▸ **Page excerpt**
Bush's Brain thought Paul Ryan's plan was a stroke of political genius (Jim Bourg/Reuters)
In February, Karl Rove
urged Republicans to campaign on "containing" Medicare costs.
What the country most needs—and what the GOP must now advocate—is a fundamentally new approach to containing health-care costs.
The most promising model for Medicare comes from Clinton Budget Director Alice Rivlin and House Budget Committee Chairman Paul Ryan (R., Wis.).
Of course, Alice Rivlin didn't actually support the plan that Rove described, which was the Ryan plan to repeal Medicare:
Under their plan, starting in 2021 those turning 65 and going on Medicare would get a fixed contribution to use to purchase insurance, allowing them in many instances to keep their existing coverage. Consumers will be in charge.
Annual support would grow at the same yearly rate as the economy plus 1%. Medicare payments would be adjusted by income, geography and health risk. Poor seniors would get extra help for out-of-pocket expenses.
As we all know, the Ryan plan—the plan Rove recommended—effectively ends Medicare. It's so unpopular that it just cost Republicans a congressional election in a solidly red district, a district Republicans won with 74% of the vote in 2010 and carried by a 14-point margin in 2008. And yet Karl Rove thought it was a brilliant idea, proving yet again beyond a shadow of doubt the magnitude of his political genius—and how he earned the nickname "Bush's Brain."

▸ **Problems and tasks**
• a. Write out the part of the post about Karl Rove and the Ryan plan from "Of course, Alice" to "for out-of-pocket expenses.", word for word.
• b. According to the post about Karl Rove and the Ryan plan, what are the things that Medicare payments would be adjusted by? List them.

▸ **Extracted data**
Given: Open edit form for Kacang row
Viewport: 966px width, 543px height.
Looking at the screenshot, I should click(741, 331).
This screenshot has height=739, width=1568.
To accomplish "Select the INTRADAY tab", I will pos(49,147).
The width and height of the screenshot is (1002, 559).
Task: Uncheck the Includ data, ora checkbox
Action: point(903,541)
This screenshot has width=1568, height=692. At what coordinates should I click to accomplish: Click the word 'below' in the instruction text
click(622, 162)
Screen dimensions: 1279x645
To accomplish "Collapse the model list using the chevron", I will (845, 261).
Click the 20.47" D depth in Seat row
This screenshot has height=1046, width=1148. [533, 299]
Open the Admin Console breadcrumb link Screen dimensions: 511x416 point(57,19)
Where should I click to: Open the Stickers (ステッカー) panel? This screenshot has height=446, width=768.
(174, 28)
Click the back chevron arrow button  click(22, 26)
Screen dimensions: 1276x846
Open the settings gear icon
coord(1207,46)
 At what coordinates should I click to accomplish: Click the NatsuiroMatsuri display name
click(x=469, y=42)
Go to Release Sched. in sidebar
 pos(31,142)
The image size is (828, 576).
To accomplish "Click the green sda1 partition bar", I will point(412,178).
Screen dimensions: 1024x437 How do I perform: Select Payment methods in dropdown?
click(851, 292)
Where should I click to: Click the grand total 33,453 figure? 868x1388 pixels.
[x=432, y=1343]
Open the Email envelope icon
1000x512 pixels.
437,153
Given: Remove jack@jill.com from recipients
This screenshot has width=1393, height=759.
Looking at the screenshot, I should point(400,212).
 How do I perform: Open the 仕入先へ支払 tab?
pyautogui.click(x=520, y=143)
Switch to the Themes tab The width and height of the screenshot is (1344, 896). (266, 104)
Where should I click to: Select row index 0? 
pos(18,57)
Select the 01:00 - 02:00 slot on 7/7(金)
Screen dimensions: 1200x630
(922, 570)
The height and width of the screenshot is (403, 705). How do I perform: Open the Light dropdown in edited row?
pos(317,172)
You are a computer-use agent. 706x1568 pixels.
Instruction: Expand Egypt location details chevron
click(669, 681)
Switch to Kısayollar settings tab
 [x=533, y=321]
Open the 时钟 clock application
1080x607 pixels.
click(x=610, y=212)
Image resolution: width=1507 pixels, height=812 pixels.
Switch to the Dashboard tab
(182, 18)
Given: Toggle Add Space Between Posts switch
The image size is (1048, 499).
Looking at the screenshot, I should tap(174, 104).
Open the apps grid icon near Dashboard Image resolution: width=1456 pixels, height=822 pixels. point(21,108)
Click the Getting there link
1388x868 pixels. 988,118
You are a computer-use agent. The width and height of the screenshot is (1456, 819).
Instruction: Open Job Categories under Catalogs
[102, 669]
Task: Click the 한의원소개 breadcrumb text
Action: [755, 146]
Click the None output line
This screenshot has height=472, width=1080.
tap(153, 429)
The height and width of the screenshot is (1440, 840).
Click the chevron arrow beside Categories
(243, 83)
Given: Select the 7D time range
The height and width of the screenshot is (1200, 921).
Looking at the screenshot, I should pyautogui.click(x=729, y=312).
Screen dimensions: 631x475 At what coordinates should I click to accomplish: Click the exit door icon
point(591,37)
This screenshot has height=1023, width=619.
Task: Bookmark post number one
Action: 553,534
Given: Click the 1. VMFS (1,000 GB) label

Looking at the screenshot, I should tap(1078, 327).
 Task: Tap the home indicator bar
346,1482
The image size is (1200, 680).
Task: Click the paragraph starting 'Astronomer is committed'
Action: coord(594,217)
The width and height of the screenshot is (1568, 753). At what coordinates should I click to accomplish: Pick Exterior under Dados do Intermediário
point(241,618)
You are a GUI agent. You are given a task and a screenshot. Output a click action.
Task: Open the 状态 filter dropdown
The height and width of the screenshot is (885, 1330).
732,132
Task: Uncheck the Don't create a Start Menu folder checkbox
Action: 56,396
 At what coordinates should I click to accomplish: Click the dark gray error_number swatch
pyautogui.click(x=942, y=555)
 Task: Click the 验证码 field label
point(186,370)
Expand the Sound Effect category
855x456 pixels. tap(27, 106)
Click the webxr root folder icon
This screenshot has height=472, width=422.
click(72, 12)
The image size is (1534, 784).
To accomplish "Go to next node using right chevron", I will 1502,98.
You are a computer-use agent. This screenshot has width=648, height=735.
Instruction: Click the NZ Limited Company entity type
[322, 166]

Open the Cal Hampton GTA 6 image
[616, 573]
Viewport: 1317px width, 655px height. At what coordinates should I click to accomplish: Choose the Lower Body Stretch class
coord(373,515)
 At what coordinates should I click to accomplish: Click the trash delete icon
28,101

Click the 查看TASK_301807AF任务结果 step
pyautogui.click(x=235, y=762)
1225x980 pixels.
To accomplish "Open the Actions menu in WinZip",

▸ **Your responses**
• a.
Of course, Alice Rivlin didn't actually support the plan that Rove described, which was the Ryan plan to repeal Medicare:
Under their plan, starting in 2021 those turning 65 and going on Medicare would get a fixed contribution to use to purchase insurance, allowing them in many instances to keep their existing coverage. Consumers will be in charge.
Annual support would grow at the same yearly rate as the economy plus 1%. Medicare payments would be adjusted by income, geography and health risk. Poor seniors would get extra help for out-of-pocket expenses.

• b.
- income
- geography
- health risk